**Dataset rows:**

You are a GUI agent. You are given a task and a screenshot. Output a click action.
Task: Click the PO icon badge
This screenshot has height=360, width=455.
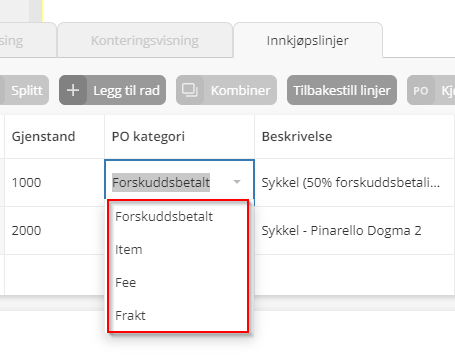421,91
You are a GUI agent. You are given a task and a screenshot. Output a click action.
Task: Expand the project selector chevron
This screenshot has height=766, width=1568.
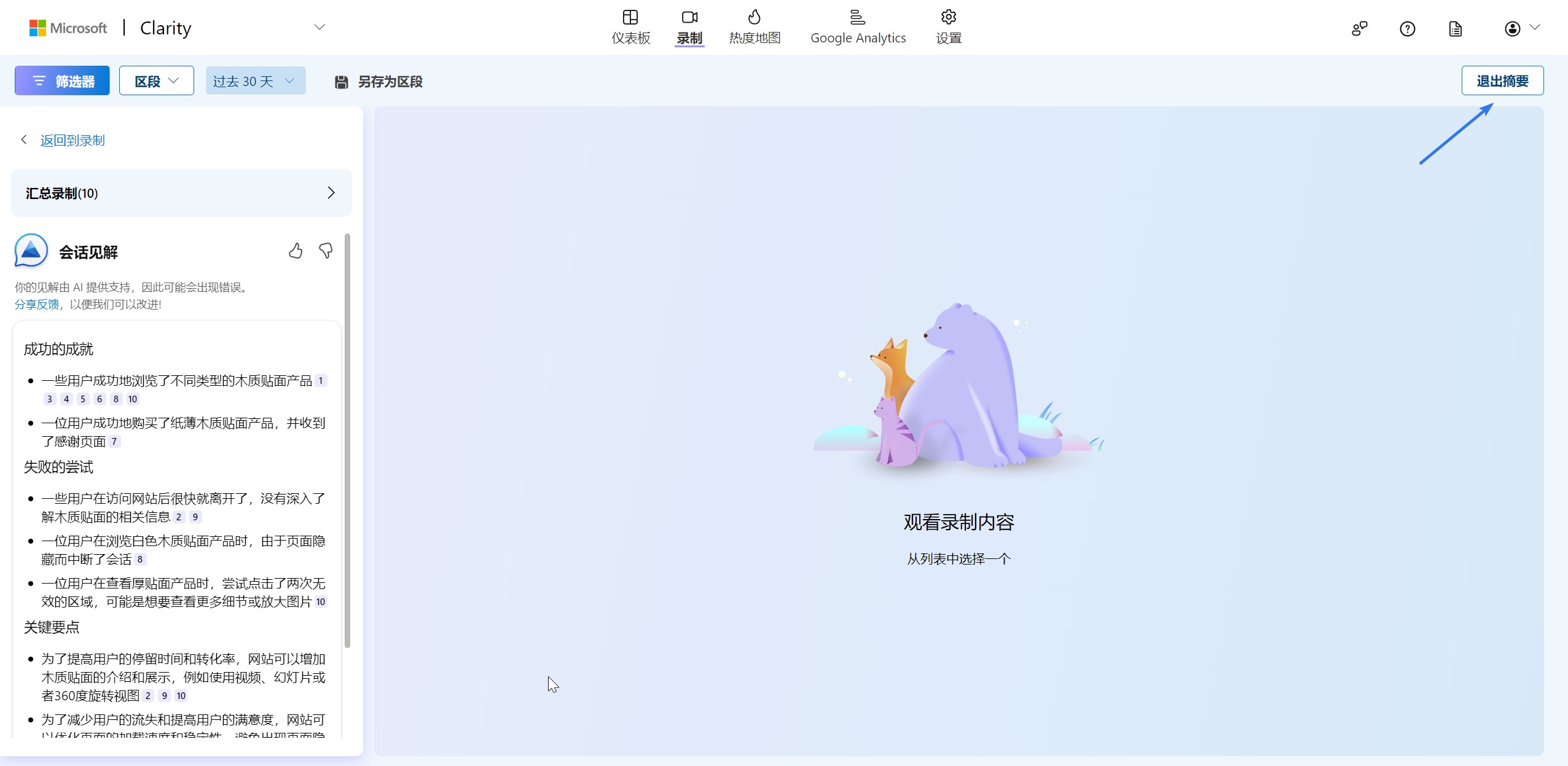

**Task statement:**
Can you copy the material above line for line, without changing a word, and leave out the pictures?

**Exercise answer:**
You are a GUI agent. You are given a task and a screenshot. Output a click action.
Task: Click the PO icon badge
This screenshot has height=360, width=455.
421,91
You are a GUI agent. You are given a task and a screenshot. Output a click action.
Task: Expand the project selector chevron
This screenshot has height=766, width=1568.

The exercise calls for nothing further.